The Times

Ben Webster Environment Editor

Gerry Gajadharsingh writes:

 “It’s amazing how social media can influence people, both in a positive and negative way. As Trump is always telling us “it’s fake news”. Just because we read it on social media, it doesn’t mean it’s true. Our health is a consequence of our beliefs, as these “feed” our lifestyle behaviour, especially in dietary terms. There is no doubt that if social media were to be believed, everyone and their aunt are now vegans, mostly because of perceived ethical and health benefits. The research below suggests that in the UK vegans account for less than 2% of the population, and of those who follow veganism long term it’s less than 10% of that, so 0.2% of the total UK population.

 Over the past few years we have been seeing increasing numbers of patients, especially of young people, adopting veganism. The biggest problem is that their dietary choices of protein are simply too limited. Proteins breakdown into amino acids, there are 8 essential amino acids, i.e. the body cannot produce them, so we HAVE to get them from dietary sources. Amino acids produce enzymes, every reaction in the body is mediated by enzymes, they produce certain hormones such as thyroid hormones, they produce neurotransmitters and they are the building blocks of structure and repair. Eating a variety of proteins ensure that adequate essential amino acids are available to support our physiology and the easiest way is to include animal protein in our diet.

 I think you can be a good vegetarian, but it is difficult, most vegetarians I know eat too much starch and not enough vegetables and again have inadequate dietary protein and fat.

 With vegans I suspect that it is different. As I suggest in my previous blog there are some “outliers” who seem to cope with veganism, but I suspect it is extremely difficult to follow a purely vegan diet and get adequate dietary protein for the majority of the population.

I suspect the middle ground is easier for most people i.e. there is nothing wrong with following a plant-based diet a few days a week (perhaps even better for you than a diet full of too much meat).

 Whilst the article is about the meat industry fighting back against veganism and therefore the content is to be expected, I think it has some fair points. We are free to choose what we wish to eat based on our beliefs, I just hate it when I hear about the vegan activists harassing meat eaters. When the long-term consequences of veganism are known about (which maybe positive or maybe negative) then perhaps we can have a sensible conservation.”


After years of being harried by activist vegans, the meat industry is fighting back.

Livestock farmers are being told not to panic about the rise of veganism because it is a passing fad for many young people who are merely following the latest fashion.

These temporary vegans reject all animal products as “a badge of identity or a tribal marker, much like identifying . . . as a ‘gym bro’ or ‘craft beer nerd’,” according to the Agriculture and Horticulture Development Board.
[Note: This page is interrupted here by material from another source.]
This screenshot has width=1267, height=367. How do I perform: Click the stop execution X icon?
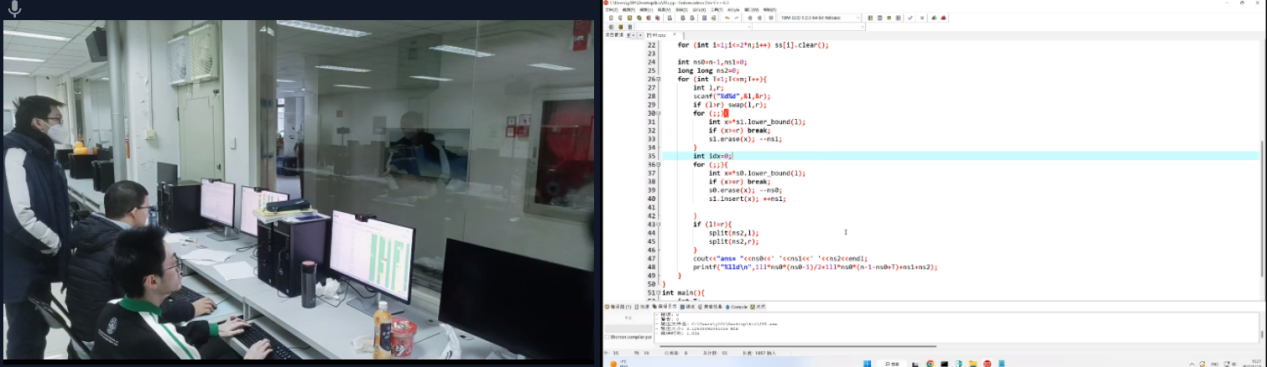tap(922, 18)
The body, which promotes the farming industry, disparages veganism in a report entitled “The rise of plant-based food products and implications for meat and dairy”. It says: “By claiming their credentials as a vegan, young people believe this shows the world they are ethical, healthy and environmentally aware . . . They have taken to Instagram to follow vegan celebrities and lifestyle bloggers such as Big Gay Vegan and Deliciously Ella. In fact, the growth of veganism has partially been fuelled by the growth in Instagram.”

The report suggests a plant-only diet can be unhealthy and that its environmental benefits have been exaggerated.

The board says veganism attracts a disproportionate amount of media attention but remains a “minority interest”, with vegans only 2 per cent of the population. Long-term adherents are even more of a minority, with only one in ten vegans having followed the diet for more than ten years, according to market research quoted in the report. It suggests vegans are at risk of anaemia and may not get sufficient nutrients, especially iodine, critical for the developing brain of the infant in pregnancy.

“Vegan is not a shorthand for healthy and we don’t yet know what the long-term impact of full-blown veganism is on a larger population in the West,” the report says. The board also attacks “pseudo meat” products made from plants that try to replicate the appearance of meat, such as by using beetroot juice to make veggie burgers “bleed”. It says, “some of the manufacturing processes involved are far from natural”.

The report says the meat industry should be more concerned about the rise of “flexitarians” who try to reduce their meat consumption and account for about a fifth of the population. But it reassures farmers that meat and dairy remain “cornerstones of British diet”.

Overall meat consumption has risen since the mid-1980s from about 62kg a person a year to 73kg. There has, however, been a decline in consumption of red meat and a rise in chicken.

The board says the industry can keep people eating meat by building consumer trust, including by improving the welfare of animals. Better taste, texture and aroma would also help because plant products struggle to replicate these qualities, it adds.

The Vegan Society said there was an “obvious bias” in the report. A spokeswoman said: “Platforms like Instagram have helped people see veganism for what it really is: a compassion-driven attempt to live an ethical, sustainable and healthy lifestyle without contributing to animal suffering.” She said a “well-planned vegan diet” was healthy for all ages.

A meat industry source said it planned to fight the rise of pseudo-meat by paying bloggers and high-profile chefs to draw attention to how highly processed much of it is.